[Extract to read]:
## START

Thursday, November 12, 2009

Dave Meltzer’s Correspondence With Me Exposes ‘Uncomfortable But Necessary Question’

As I’ve been discussing on this blog, Dave Meltzer – whose Wrestling Observer Newsletter covers its industry obsessively and often brilliantly – so far has found it beneath his dignity to review my new book CHRIS & NANCY: The True Story of the Benoit Murder-Suicide and Pro Wrestling’s Cocktail of Death.

To put this in perspective, CHRIS & NANCY is the only book looking seriously at the official record of one of the biggest general crime stories of 2007, as well as one of the biggest stories in wrestling history. It is also, almost certainly, the current bestselling independently published wrestling book in America (trailing only Hulk Hogan’s new book and various authorized biographies and pap published under the WWE imprint).

Instead of writing a review – good, bad, or indifferent – in which he focuses his unmatched body of knowledge on important issues raised by the book, Meltzer chose to go on a tiny discussion board at his own subscription website to dismiss my unremarkable answer to a question by a podcast interviewer about my book’s criticism of the Observer’s coverage of the Benoit story.

With exaggerated rhetoric designed to marginalize that criticism rather than grapple honestly with it, Meltzer said, “Irv had a story to write, and the story was how the wrestling media covered up for Vince McMahon. Whether the truth jived [sic] with the story was immaterial.”

Is that really the story of CHRIS & NANCY? Readers will have to decide that one for themselves.

In so deciding, they should also, I think, be asking themselves why the usually prolix Meltzer, in this instance, seems to think that such an obscurely planted and unsubstantiated pronouncement substitutes for a proper review.

As I recount in CHRIS & NANCY, Dave and I have been friends since 1984.My criticism of aspects of his work was leveled privately and unflinchingly before the book was published.

It was also expressed in our voluminous email correspondence during the research of the book, on which he was a tremendous help. (“Tremendous help” may be an understatement: he fact-checked my manuscript before it was submitted to my publisher. This makes especially puzzling his suddenly risen charge that I did not exercise due diligence.)

Let’s look at one sliver of that correspondence. On November 24, 2008, I sent Meltzer an email with the subject line “Uncomfortable but necessary question.” Here is the full text:


I ask this respectfully, and with the goal of being accurate about emotions as well as facts.

Since you realized by the middle of the Raw tribute feed that Vince had to know he was honoring a murderer, (a) why didn’t you just say so directly at the time? and (b) why, specifically, would you write without qualification that Vince was terrific that day with his distraught wrestlers in Corpus Christi, when you knew he was actually working them as props for the tribute?

My first take on the answers:

One, I get the vibe that in your decades of covering this peculiar and complex industry, you have real sympathy for the point of view that the show must go on. (You also refused to judge Vince for his on-the-fly PPV decisions with the Pillman and Owen Hart deaths, and if anything, you were closer to Pillman in particular than to Benoit.)

Two, you didn’t want to give aid and comfort to the enemy while they were piling on. Dan Abrams and the other cable TV people didn’t do any serious work in raising the suspicion that WWE knew, and they probably would have issued the same charge/innuendo even if they had known full well knew that it wouldn’t prove out. I felt that tug of fairness myself, and I obviously am not nearly as much of a fan as you are. But despite my distaste for pandering to the anti-wresting crowd, I don’t know that I could have withheld confirmation of such an important basic fact. I feel, and I don’t think you disagree, that the Raw-was-a-work story was important beyond the general proposition that wrestling promoters routinely lie; it was important in the sense that wrestling’s ultimate insane premature deaths could give legs to meaningful scrutiny of a scandalously inadequate wellness policy, which in turn might spur reforms.

## END

[Set task A]: In the saved entries, switch "phase axis" to "magnitude axis" in the part that opens with the line containing "You are a computer-use" and closes with the line containing "tap(396, 378)", keeping everything else the same. Return only those lines, without the pictures.
The blog post above and the saved entries are unrelated material.

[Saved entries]
## START

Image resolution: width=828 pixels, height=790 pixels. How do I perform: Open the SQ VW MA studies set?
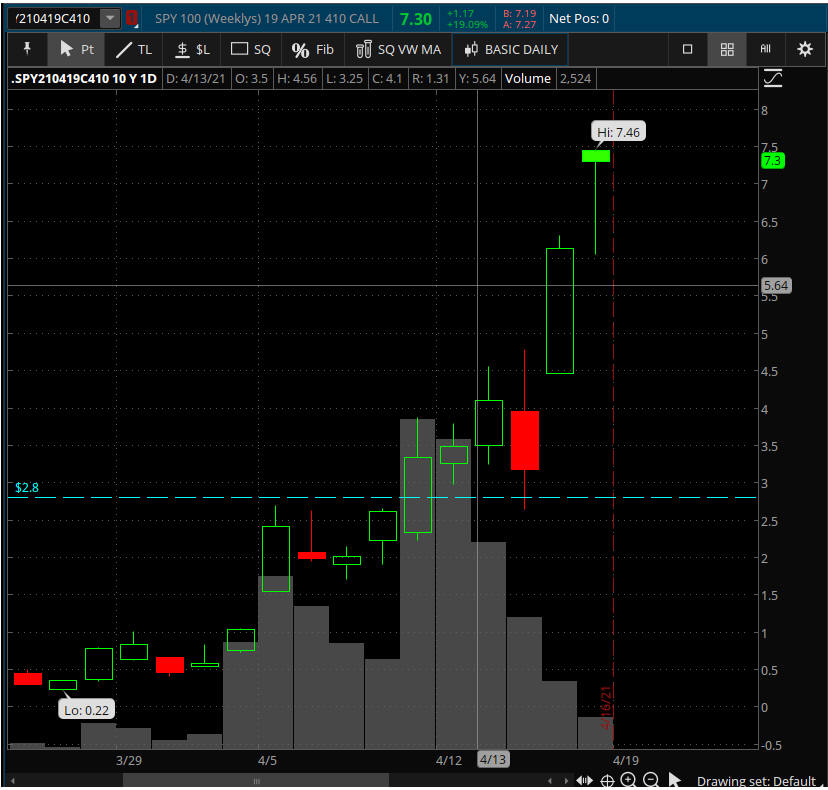pyautogui.click(x=398, y=49)
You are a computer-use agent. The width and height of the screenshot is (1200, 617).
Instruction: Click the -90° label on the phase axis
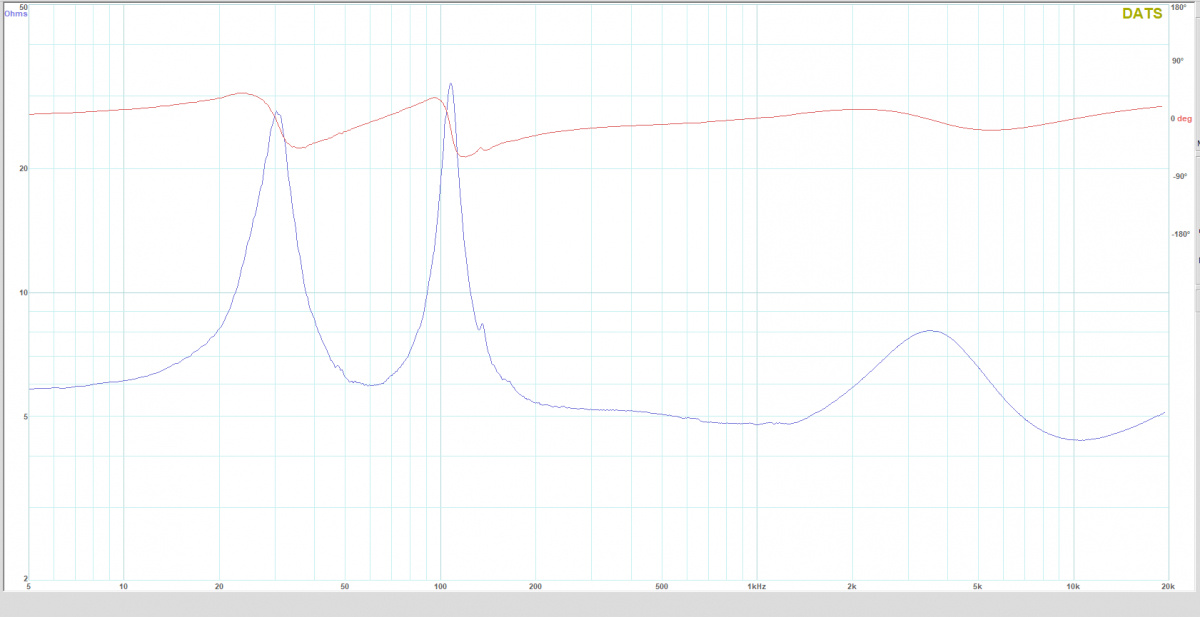[x=1181, y=176]
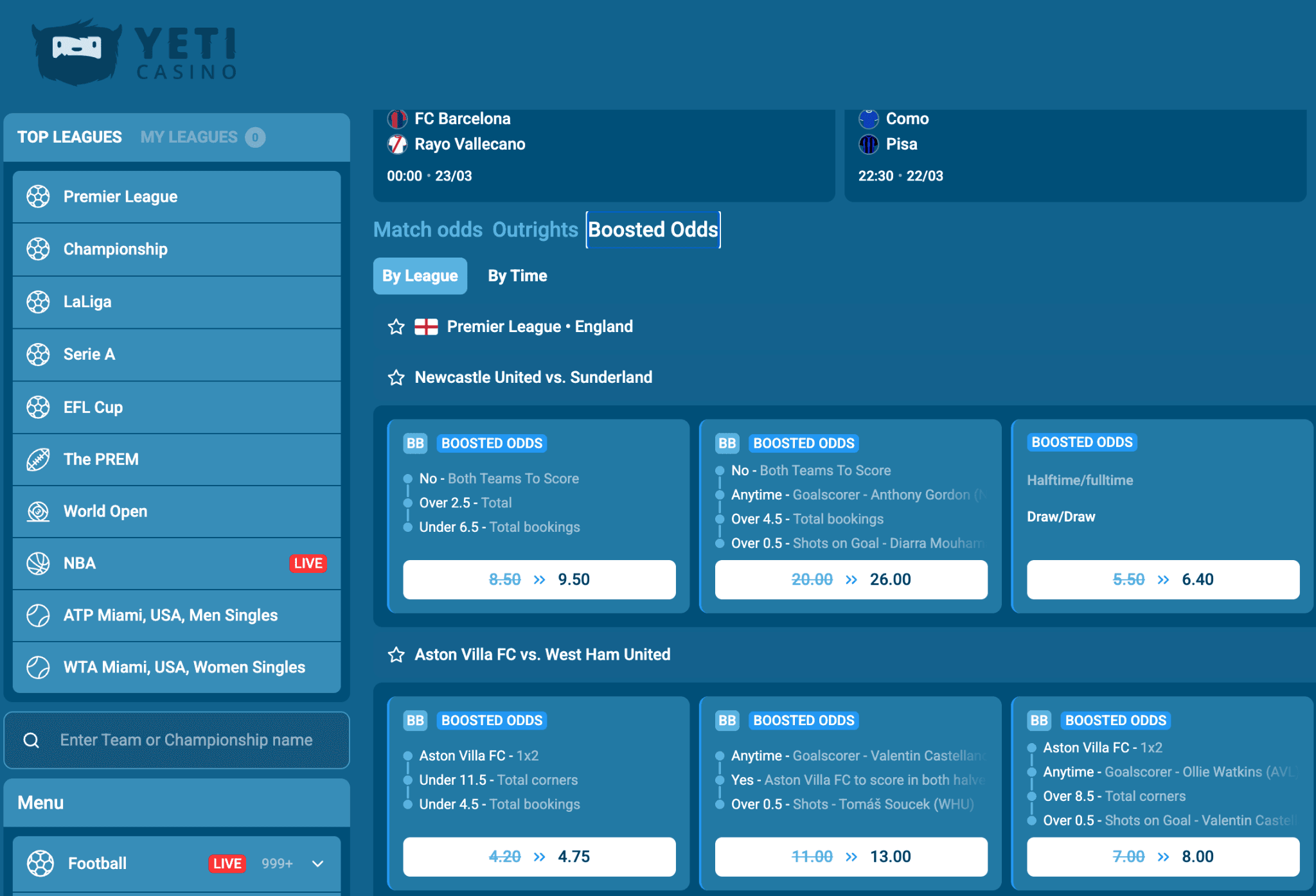Favorite the Newcastle United vs. Sunderland match

tap(396, 378)
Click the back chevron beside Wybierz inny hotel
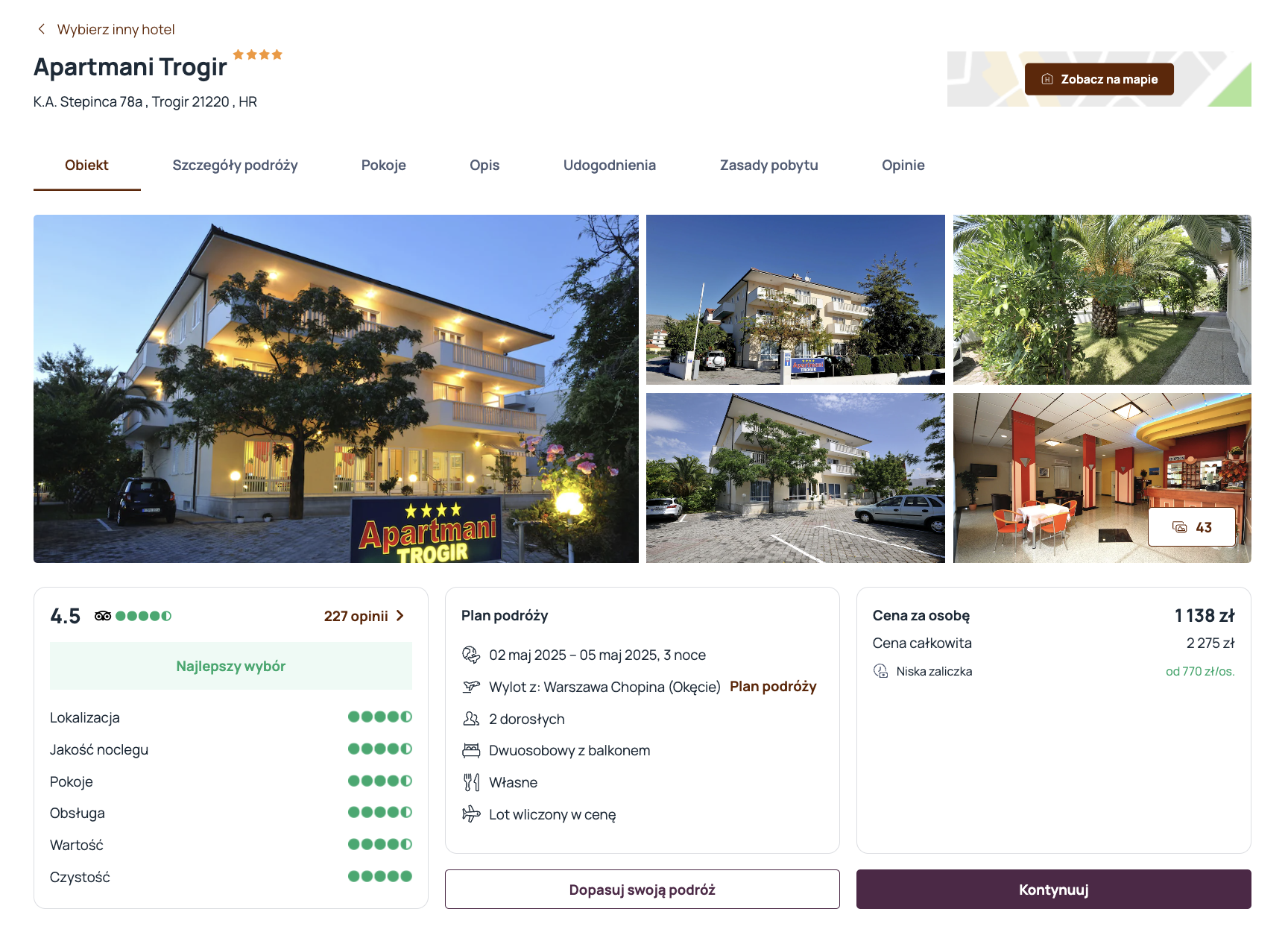The image size is (1288, 944). 42,29
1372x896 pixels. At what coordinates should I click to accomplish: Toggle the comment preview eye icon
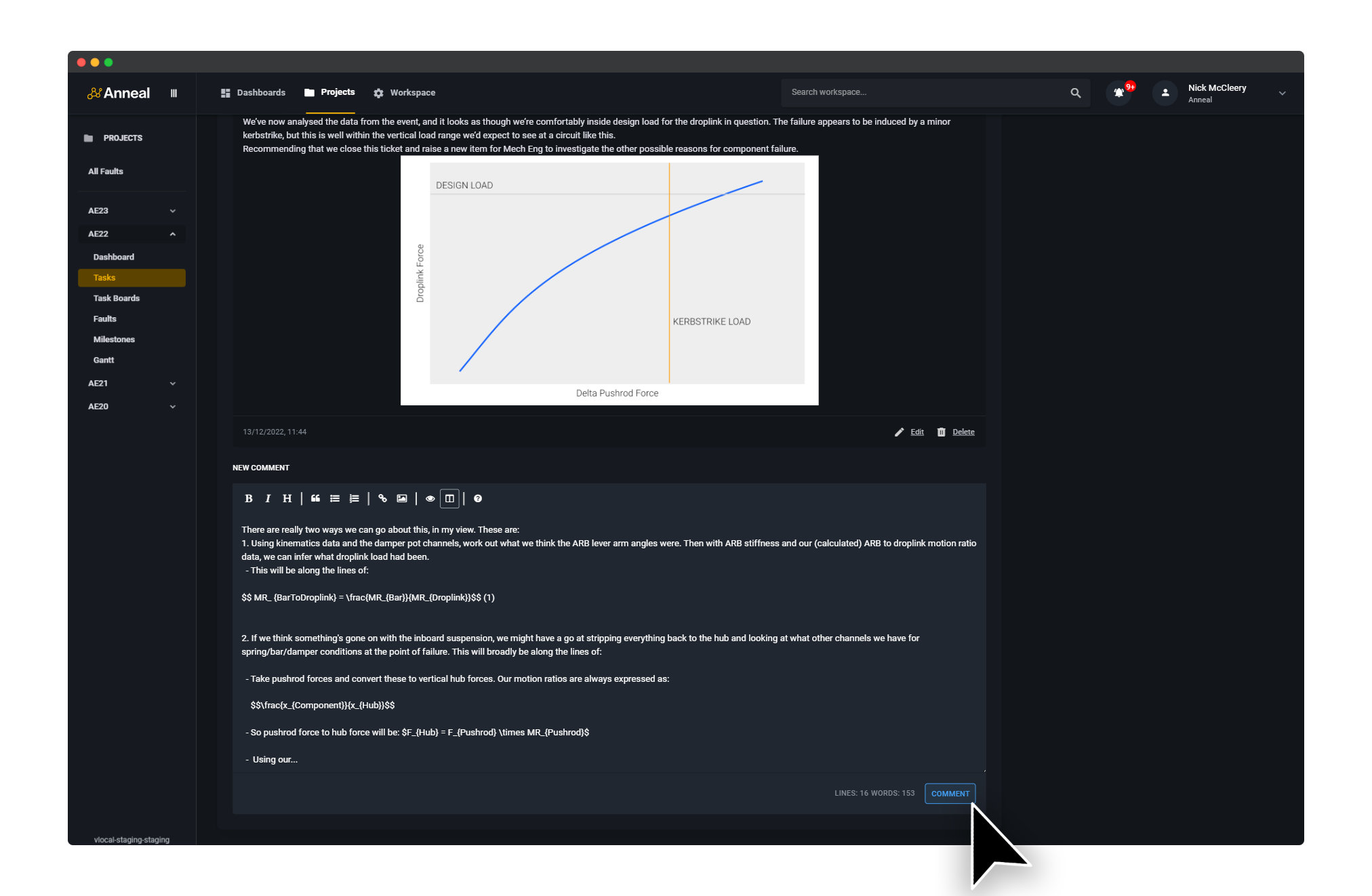coord(430,498)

## END

[Set task B]: According to the blog post, since what year have the author and Dave Meltzer been friends?

[Correct output A]:
You are a computer-use agent. The width and height of the screenshot is (1200, 617).
Instruction: Click the -90° label on the magnitude axis
[x=1181, y=176]
Favorite the Newcastle United vs. Sunderland match

tap(396, 378)

[Correct output B]: Since 1984.